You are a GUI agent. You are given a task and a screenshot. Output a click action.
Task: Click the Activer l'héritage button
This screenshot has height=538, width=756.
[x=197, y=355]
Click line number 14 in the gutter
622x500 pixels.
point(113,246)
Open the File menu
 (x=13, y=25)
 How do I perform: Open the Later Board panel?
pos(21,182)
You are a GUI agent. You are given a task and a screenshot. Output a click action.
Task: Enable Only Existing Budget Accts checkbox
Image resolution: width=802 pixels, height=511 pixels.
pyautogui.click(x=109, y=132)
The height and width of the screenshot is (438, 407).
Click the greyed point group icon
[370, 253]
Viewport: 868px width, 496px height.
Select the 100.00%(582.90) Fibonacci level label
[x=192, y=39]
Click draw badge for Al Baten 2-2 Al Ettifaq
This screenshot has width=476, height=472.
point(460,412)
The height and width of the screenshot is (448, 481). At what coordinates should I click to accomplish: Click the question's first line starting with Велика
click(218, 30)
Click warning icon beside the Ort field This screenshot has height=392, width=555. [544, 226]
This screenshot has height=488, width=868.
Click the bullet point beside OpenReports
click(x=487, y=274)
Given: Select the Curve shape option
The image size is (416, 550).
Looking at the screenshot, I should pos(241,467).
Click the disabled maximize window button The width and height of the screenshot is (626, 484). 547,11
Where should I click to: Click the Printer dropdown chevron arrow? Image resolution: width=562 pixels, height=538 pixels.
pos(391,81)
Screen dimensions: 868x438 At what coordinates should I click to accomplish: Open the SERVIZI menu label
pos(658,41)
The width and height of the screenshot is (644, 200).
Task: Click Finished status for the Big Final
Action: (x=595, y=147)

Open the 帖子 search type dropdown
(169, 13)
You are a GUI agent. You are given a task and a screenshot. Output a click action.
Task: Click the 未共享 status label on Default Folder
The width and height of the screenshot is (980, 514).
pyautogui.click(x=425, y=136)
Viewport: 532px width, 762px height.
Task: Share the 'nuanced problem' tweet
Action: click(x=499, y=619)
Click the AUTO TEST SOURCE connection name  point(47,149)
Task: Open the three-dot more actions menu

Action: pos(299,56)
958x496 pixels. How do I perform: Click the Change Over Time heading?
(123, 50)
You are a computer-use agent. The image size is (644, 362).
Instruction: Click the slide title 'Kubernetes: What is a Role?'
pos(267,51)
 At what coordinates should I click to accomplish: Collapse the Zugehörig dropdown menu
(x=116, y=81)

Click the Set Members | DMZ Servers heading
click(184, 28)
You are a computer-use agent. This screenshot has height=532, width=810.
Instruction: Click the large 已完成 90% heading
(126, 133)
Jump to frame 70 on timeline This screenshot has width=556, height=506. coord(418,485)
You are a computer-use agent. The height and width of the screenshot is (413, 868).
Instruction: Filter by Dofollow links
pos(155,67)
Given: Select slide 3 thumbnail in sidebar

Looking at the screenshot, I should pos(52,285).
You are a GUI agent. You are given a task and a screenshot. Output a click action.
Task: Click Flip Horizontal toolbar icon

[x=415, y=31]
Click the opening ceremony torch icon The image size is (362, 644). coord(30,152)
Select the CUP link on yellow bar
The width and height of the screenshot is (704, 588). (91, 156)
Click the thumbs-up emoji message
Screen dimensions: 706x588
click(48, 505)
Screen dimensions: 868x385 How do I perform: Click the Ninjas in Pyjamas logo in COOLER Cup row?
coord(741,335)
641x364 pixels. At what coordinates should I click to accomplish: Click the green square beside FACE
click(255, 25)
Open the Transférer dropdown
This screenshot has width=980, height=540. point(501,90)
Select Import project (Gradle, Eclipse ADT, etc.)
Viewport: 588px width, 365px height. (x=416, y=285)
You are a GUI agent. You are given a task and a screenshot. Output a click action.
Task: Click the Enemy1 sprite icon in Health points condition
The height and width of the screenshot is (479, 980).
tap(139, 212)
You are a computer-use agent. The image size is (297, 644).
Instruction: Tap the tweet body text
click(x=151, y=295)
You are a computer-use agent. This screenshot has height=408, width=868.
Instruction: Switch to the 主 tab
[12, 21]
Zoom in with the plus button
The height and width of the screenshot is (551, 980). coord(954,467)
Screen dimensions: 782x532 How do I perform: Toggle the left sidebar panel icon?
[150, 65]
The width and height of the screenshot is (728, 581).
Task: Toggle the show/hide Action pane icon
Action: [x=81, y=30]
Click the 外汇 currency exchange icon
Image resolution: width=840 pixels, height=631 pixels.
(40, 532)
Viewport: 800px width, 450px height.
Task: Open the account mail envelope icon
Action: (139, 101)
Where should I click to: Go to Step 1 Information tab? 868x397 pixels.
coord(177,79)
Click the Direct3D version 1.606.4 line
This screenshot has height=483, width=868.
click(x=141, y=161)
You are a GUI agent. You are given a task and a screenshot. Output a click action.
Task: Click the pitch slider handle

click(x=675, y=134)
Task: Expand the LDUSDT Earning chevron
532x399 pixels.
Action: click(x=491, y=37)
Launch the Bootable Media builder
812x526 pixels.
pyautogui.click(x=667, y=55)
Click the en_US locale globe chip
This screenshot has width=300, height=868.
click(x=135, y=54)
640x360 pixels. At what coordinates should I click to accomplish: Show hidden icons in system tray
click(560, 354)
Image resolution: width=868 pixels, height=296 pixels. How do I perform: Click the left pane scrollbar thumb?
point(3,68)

# [Problem to work on]
In the entries, find every line holding "computer" and copy it.

# [Solved exercise]
You are a computer-use agent. The image size is (644, 362).
You are a computer-use agent. This screenshot has height=532, width=810.
You are a computer-use agent. The height and width of the screenshot is (413, 868).
You are a computer-use agent. The image size is (297, 644).
You are a computer-use agent. This screenshot has height=408, width=868.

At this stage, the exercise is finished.